On November 18, Grayscalethe asset manager that runs the world’s largest Bitcoin (BTC) fund, released a statement detailing the security of its digital asset products and says it will not share its proof of reserves with clients.
“Due to recent events, investors are understandably looking more into their cryptocurrency investments,” the statement begins, which is quite an understatement after the FTX implosion and the investigation into the dubious leadership of Sam Bankman-Fried. Before long, the question on everyone’s lips became evident. Will Grayscale be next?
The answer is that it is unlikely.. And that’s largely because the people at the top, those who have made Grayscale what it is seem to be more competent than Sam Bankman-Fried ever was..
Let’s look at the facts.
It is certain and possibly undeniable that the cryptocurrency industry will go under again if Grayscale does not fix its balance sheet.. The space simply can’t afford another drop, not so soon after FTX and not that of such a major player. Grayscale oversees more than $10 billion worth of BTC, Ether (ETH) and other assets and represents its parent company’s largest revenue generator.
Grayscale’s parent company—the same company that owns trading firm Genesis, mining company Foundry, cryptocurrency investing app Luno, and news outlet CoinDesk, among others—is Digital Currency Group, whose founder and CEO Barry Silbert shared a note to DCG shareholders on November 23 addressing all the “noise” surrounding the company. He indicated that despite the so-called crypto winter, the company was on track to hit $800 million in revenue and its separate entities were “business as usual”.
“We have weathered previous crypto winters,” the CEO note read, “and while this one may seem more severe, we will collectively come out of it stronger.”
Silbert is an early bitcoin evangelist and a true cryptocurrency enthusiast.. But unlike Sam Bankman-Fried, tHe has 28 years of experience under his belt. Before discovering cryptocurrencies, was an investment banker in New York and was the CEO of the Second Market stock trading platform, which he sold to Nasdaq in 2015. This is not, in other words, his first rodeo.

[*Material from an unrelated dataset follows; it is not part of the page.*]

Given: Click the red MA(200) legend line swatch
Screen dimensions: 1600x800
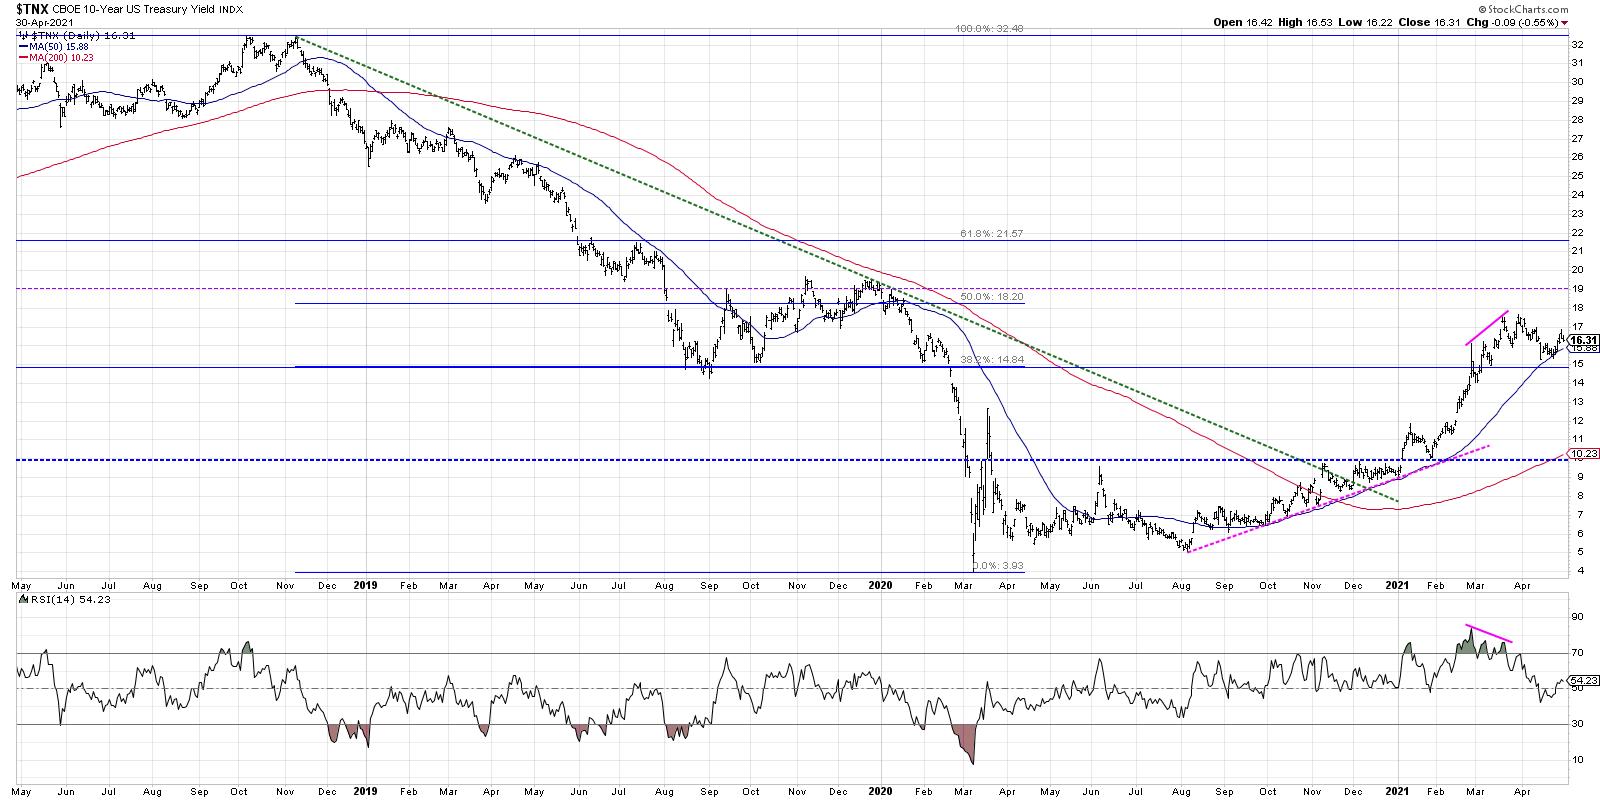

Silbert, along with Grayscale’s own management, has also been in a parallel fight with the US Securities and Exchange Commission after regulators rejected its request to convert its flagship product, the Grayscale Bitcoin Trust (GBTC), into a spot bitcoin exchange-traded fund (ETF), the first in the United States. The SEC did so by claiming that “the investment manager had not responded to questions about concerns around market manipulation” and poor investment protection, but it could also be argued that if they had accepted the offer, the cryptocurrencies they would have had the opportunity to “open up to more institutional investment” and potentially avoid the current decline we are experiencing.
Grayscale then filed a petition challenging the decision with the United States Court of Appeals for the District of Columbia. and proceeded to sue the control body for what described as “arbitrary, capricious and discriminatory” ruling.
In other words: For anyone who cares about the future of cryptocurrency and believes in the importance of regulators acting in good faith to move the industry forward, Grayscale is fighting a good fight..
“The panic caused by others is not a sufficient reason to circumvent the complex security arrangements that have kept our investors’ assets safe for years”, noted the Grayscale statement of November 18. They have proven their worth and upheld their reputation with a decade-long track record of steady growth. This is unlikely to change anytime soon.
Daniele Servadei He is the co-founder and CEO of Sellix, an e-commerce platform based in Italy.
This article is for general information purposes and is not intended to be and should not be taken as legal or investment advice. The views, thoughts and opinions expressed herein are solely those of the author and do not necessarily reflect or represent the views and opinions of Cointelegraph.